Opponents counter that the crime rate in national parks is very low. “They’re extremely safe places,” said Bryan Faehner of the National Parks Conservation Association, which opposes the rule change. “You have a higher likelihood of being hit by lighting.”

In recent years, statistics from NPS’ nearly 400 sites, which receive about 275 million visits a year, show a rate of less than one violent crime per 100,000 visits.
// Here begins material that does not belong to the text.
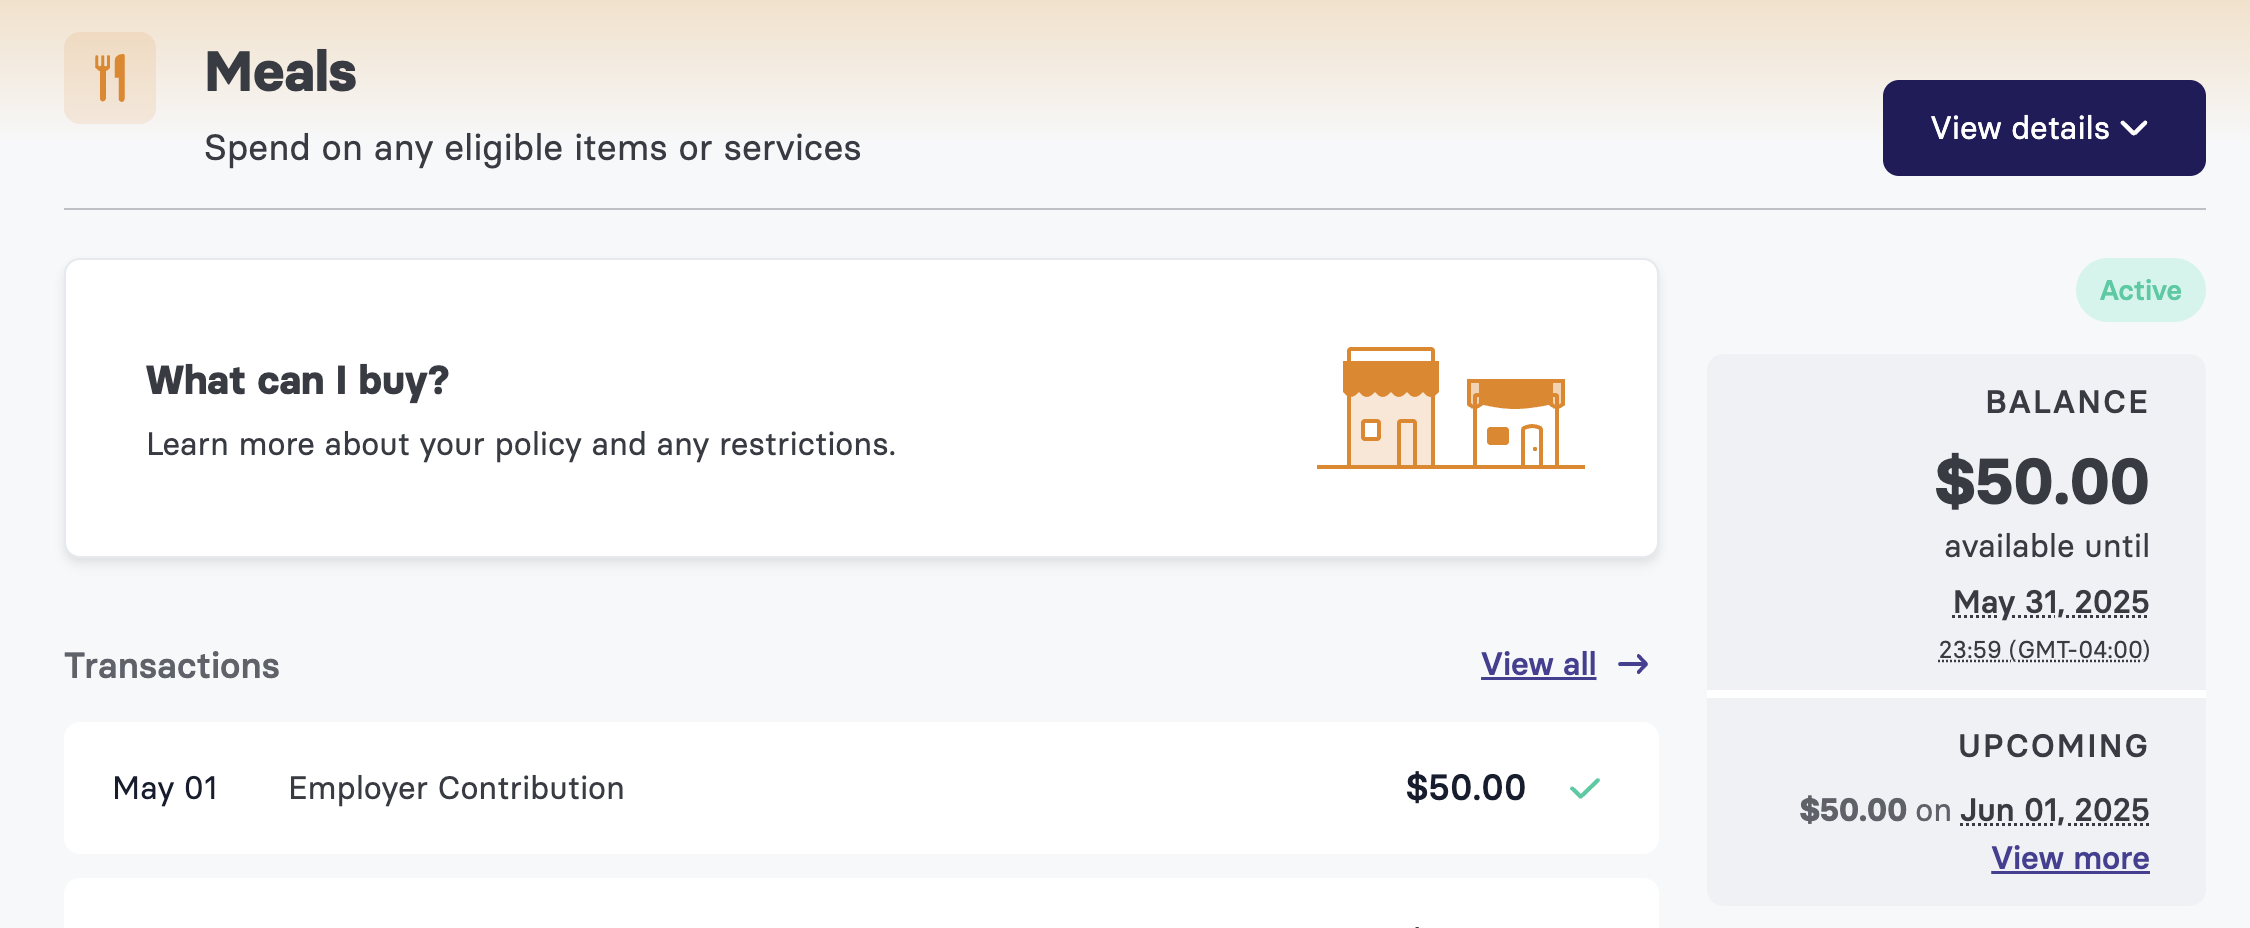Image resolution: width=2250 pixels, height=928 pixels.
Task: Click the storefront shops illustration
Action: tap(1451, 408)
According to the FBI, in 2006 the average rate of violent crimes in cities across the United States was 474 per 100,000 people.

The low rate does not sway the NRA. “The fact that you can throw a statistic out there is not going to provide any consolation to the family of someone who lost their life in a park,” Arulanandam said, adding that “violent crime rates have decreased (as) … the number of states that have right-to-carry laws has increased.”

Foes of allowing guns in parks point out that the move is opposed by current NPS Director Mary Bomar, seven former directors and the Association of National Park Rangers, among others.

“The No. 1 best argument is that the resource managers are against it,” said Peter Hamm, spokesman for the Brady Campaign to Prevent Gun Violence.

'Resistance to change'
But Yates, a member of the Virginia Citizens Defense League, said he believes the park service’s opposition is a matter of “institutional resistance to change.”

“They simply have a culture that is averse to the concept of self-defense,” he said.

He and the NRA’s Arulanandam said that rangers shouldn’t base their fears on past experiences with guns in parks, since those incidents involved people who were breaking the law to begin with.

Not necessarily, said former Ranger Morris, who served as superintendent of Shenandoah, Sequoia-Kings Canyon and Saguaro national parks during his career. He recounted cases in California where campers, legally transporting guns in vehicles, were frightened by black bears.

“They somehow found their gun, got it loaded and shot the bear,” he said. “In one case, they hit the bear and they did not kill it. The bear just danced around the campground kind of angry until a ranger came and had to kill it.”

Black bears and many other animals in parks hardly ever pose serious threats to humans, Morris said, but “people who visit these parks are really out of their comfort zone and … they perceive threats that just don’t exist.”

Rangers also worry that allowing concealed guns in campgrounds could lead to more human vs. human conflict.

A potential for irony?
Hamm of the Brady Campaign, who once worked at Interior himself, stressed that many sites administered by the NPS are urban and the rule change could have interesting consequences by overriding state laws that work in concert with state right-to-carry permits.

Under Georgia state law, for example, “You can’t bring a gun into the Georgia state Capitol but under this loosening of the laws, I don’t see how you could argue that you wouldn’t be allowed to carry a concealed weapon into the Martin Luther King historic site,” he said. “There’s some irony there.”

Both sides use consistency to make their case, with the NRA saying that one set of rules for all national parks would be easy to follow. But opponents argue that rules still would vary depending on the state the park is in; also, they say, some national parks extend across state borders, creating potential conflicts.